• EXTRACTED INFORMATION:
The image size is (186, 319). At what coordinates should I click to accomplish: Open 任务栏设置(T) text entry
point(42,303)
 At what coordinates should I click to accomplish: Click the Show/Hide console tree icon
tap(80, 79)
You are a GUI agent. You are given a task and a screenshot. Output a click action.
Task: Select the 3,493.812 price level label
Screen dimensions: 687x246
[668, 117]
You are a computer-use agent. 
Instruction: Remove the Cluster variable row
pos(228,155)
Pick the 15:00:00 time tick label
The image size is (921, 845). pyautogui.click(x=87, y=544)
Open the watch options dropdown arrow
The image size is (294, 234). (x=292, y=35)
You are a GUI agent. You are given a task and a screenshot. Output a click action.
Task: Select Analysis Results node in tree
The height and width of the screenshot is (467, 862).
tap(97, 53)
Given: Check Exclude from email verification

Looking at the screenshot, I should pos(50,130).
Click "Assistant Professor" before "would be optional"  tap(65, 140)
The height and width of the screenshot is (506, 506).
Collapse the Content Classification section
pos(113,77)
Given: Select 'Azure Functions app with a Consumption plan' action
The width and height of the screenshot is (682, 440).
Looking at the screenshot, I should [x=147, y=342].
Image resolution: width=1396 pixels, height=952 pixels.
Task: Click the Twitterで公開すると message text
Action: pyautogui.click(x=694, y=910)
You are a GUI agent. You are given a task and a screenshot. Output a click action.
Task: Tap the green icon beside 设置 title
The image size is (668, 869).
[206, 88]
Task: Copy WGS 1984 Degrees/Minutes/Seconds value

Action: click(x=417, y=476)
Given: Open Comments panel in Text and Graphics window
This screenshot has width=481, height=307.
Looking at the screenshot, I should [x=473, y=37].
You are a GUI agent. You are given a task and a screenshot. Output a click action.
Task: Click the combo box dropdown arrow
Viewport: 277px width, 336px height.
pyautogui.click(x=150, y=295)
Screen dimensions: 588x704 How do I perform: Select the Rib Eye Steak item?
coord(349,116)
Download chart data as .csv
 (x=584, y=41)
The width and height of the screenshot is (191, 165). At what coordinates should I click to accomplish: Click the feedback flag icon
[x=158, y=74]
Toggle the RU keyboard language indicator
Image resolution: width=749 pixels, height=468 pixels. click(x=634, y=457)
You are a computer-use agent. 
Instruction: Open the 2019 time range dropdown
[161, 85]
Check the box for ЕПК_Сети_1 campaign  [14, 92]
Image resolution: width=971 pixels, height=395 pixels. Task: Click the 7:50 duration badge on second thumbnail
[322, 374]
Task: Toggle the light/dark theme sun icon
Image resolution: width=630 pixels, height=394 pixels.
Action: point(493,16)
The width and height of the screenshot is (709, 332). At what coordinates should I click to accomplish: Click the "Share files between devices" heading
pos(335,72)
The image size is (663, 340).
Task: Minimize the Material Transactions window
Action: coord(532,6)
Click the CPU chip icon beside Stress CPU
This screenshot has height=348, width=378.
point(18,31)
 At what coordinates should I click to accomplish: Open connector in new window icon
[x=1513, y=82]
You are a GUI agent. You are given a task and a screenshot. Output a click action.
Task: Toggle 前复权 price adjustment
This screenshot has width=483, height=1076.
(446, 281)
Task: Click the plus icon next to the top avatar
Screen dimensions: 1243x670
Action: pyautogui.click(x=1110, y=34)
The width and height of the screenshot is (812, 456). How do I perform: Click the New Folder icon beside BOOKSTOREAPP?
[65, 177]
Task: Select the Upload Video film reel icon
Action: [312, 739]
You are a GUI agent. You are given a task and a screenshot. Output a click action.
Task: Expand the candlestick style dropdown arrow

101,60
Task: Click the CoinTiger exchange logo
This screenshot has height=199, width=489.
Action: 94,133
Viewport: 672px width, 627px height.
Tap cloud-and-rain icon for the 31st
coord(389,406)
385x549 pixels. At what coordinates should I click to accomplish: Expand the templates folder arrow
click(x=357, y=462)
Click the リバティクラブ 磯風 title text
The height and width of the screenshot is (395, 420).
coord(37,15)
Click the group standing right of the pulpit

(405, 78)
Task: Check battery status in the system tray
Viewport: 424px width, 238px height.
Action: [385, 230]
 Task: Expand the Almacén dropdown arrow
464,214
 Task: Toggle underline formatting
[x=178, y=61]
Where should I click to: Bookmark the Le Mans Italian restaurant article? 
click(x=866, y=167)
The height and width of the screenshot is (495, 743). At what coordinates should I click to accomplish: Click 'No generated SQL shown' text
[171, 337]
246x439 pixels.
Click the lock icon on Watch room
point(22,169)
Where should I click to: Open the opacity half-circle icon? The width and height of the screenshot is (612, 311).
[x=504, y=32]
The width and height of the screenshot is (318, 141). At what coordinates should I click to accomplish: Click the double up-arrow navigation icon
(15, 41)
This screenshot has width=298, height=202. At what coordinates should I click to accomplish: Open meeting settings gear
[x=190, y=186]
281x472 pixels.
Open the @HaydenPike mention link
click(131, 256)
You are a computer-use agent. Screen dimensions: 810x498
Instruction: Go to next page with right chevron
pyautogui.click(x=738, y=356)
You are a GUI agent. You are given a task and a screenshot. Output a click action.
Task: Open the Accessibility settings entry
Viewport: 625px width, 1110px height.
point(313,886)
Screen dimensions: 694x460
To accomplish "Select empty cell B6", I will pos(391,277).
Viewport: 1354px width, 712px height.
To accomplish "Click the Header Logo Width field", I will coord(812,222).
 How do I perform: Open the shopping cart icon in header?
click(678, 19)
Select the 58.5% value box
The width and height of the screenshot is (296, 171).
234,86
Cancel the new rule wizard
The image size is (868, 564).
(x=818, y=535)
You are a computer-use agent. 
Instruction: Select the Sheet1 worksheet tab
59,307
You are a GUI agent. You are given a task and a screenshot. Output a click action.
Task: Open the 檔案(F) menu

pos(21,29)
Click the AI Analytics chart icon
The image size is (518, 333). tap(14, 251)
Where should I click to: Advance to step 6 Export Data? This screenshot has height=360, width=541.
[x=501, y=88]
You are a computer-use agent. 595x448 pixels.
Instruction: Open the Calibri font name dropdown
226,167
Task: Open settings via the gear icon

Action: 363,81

• ACTIVITY:
Count, in the records above, the lines that contain the word "price"; the answer is that number alone.

• EXPECTED ANSWER:
2